Vehicles were crushed under tons of snow and ice that collapsed on a highway tunnel.
Twenty people have been confirmed dead and eight remain missing following an avalanche in Tibet that buried multiple vehicles in deep snow and ice on a section of road connected to a highway tunnel.
Images on Chinese state media on Friday showed rescue workers digging with mechanical diggers in deep snow to locate vehicles that were buried when the avalanche hit a road and highway tunnel connecting the city of Nyingchi in Tibet’s southwest with outlying Medog county.
As of Friday, 20 people were reported to have died and eight are still missing, according to the state-run Global Times news outlet. A further 53 people have been rescued so far since the avalanche which took place at about 8pm (12:00 GMT) on Tuesday on a section of road between Pai village in Mainling county and the Doxong La tunnel in Medog county, China’s state-run Xinhua News Agency reported. Five of the survivors were seriously injured, it was reported.
A total of 20 people have been confirmed dead and eight remain missing as of Friday noon after a deadly avalanche took place on Tuesday in the city of Nyingchi in Southwest China’s Xizang (Tibet) Autonomous Region. https://t.co/nxIVs95KDK pic.twitter.com/i7VJY4LEby
— Global Times (@globaltimesnews) January 20, 2023
A local villager told Global Times that most of those traveling on the road at the time of the accident were Tibetan people returning to their hometowns for the Lunar New Year, which starts on Sunday.

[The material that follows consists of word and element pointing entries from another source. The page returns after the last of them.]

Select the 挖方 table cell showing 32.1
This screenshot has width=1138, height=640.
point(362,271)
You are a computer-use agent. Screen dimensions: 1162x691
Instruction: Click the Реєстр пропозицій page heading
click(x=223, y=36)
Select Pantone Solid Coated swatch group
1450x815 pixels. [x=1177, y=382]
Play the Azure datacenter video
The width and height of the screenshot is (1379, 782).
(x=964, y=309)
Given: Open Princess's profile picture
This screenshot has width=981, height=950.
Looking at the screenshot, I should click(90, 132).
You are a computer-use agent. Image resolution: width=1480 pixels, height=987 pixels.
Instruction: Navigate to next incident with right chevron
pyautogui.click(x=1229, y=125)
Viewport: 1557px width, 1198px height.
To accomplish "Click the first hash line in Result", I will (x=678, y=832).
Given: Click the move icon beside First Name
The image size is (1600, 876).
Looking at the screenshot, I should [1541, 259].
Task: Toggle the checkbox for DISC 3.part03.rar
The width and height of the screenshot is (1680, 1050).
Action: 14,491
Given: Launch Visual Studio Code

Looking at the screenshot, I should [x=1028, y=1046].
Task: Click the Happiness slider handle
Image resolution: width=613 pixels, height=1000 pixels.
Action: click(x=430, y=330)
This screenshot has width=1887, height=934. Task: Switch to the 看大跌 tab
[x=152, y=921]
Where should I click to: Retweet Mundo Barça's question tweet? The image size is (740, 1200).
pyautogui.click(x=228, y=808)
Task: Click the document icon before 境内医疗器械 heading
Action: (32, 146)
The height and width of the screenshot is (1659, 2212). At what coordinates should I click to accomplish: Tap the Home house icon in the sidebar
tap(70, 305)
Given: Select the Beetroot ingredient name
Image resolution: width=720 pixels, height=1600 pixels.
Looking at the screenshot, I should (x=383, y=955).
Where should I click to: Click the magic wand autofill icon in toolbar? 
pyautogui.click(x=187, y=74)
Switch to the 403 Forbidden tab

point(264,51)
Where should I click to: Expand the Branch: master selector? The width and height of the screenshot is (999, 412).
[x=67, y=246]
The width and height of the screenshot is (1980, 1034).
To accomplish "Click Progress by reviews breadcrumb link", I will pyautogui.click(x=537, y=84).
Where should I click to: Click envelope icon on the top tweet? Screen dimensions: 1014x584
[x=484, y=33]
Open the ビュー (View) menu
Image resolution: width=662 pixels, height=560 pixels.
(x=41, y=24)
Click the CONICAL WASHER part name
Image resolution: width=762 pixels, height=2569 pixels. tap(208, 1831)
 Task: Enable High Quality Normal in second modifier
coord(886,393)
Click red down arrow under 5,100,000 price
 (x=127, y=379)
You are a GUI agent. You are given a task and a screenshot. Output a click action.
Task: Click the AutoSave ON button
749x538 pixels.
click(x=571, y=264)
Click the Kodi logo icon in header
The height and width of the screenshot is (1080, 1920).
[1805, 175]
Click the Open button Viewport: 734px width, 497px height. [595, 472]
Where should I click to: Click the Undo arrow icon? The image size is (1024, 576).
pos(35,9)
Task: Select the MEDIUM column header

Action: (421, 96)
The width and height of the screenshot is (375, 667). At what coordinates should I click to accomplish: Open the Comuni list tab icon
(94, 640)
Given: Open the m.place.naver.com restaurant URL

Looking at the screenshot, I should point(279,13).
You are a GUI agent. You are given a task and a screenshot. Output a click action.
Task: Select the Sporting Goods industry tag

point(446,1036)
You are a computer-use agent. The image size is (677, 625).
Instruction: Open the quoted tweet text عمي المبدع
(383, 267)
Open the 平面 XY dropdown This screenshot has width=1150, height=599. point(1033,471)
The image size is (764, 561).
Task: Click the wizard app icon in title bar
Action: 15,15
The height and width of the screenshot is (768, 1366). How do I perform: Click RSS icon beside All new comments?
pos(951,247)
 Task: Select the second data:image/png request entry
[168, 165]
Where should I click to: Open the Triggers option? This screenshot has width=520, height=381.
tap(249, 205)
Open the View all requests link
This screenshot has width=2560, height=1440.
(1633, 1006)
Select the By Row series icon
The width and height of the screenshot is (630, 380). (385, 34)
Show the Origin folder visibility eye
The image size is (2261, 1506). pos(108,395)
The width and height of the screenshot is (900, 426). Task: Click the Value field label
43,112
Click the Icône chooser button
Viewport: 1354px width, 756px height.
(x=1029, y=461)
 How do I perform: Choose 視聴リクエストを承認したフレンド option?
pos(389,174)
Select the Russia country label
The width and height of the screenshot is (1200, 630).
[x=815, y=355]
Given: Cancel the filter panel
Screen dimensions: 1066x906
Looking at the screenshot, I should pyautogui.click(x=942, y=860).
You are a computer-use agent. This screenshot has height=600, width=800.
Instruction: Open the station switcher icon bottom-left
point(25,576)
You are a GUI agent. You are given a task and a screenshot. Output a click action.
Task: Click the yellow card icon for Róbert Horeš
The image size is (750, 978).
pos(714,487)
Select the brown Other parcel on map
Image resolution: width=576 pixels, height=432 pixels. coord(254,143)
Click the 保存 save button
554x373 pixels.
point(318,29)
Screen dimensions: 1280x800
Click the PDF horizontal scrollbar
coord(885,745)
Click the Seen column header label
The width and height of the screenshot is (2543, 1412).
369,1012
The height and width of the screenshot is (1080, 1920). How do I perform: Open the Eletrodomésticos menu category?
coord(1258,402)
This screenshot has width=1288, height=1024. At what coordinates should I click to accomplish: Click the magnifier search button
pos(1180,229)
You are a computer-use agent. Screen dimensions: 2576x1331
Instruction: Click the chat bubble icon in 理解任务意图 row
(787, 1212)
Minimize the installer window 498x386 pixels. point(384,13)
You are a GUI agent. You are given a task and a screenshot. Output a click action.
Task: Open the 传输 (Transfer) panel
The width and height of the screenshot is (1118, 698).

Rescue workers reported that vehicles were crushed under the weight of tons of snow and ice that collapsed at the mouth of the tunnel, trapping drivers in their vehicles.
Nyingchi lies at an elevation of about 3,040 meters (9,974 feet) and is located about five hours’ drive from the regional capital, Lhasa, along a highway opened in 2018. Night-time temperatures during winter routinely drop to well below freezing.
Chinese authorities say some 1,000 rescue workers and dozens of emergency vehicles have been deployed to the site of the disaster.
“The snow was so deep it was as high as people’s waist, and the road is very slippery. Many rescue workers stumbled all the way there,” a local health center employee said, according to Global Times.
Avalanches are not uncommon in the Himalayas. Last October, at least 26 people died when a mountaineering expedition was caught in an avalanche on Mount Draupadi ka Danda-II in India’s northern state of Uttarakhand.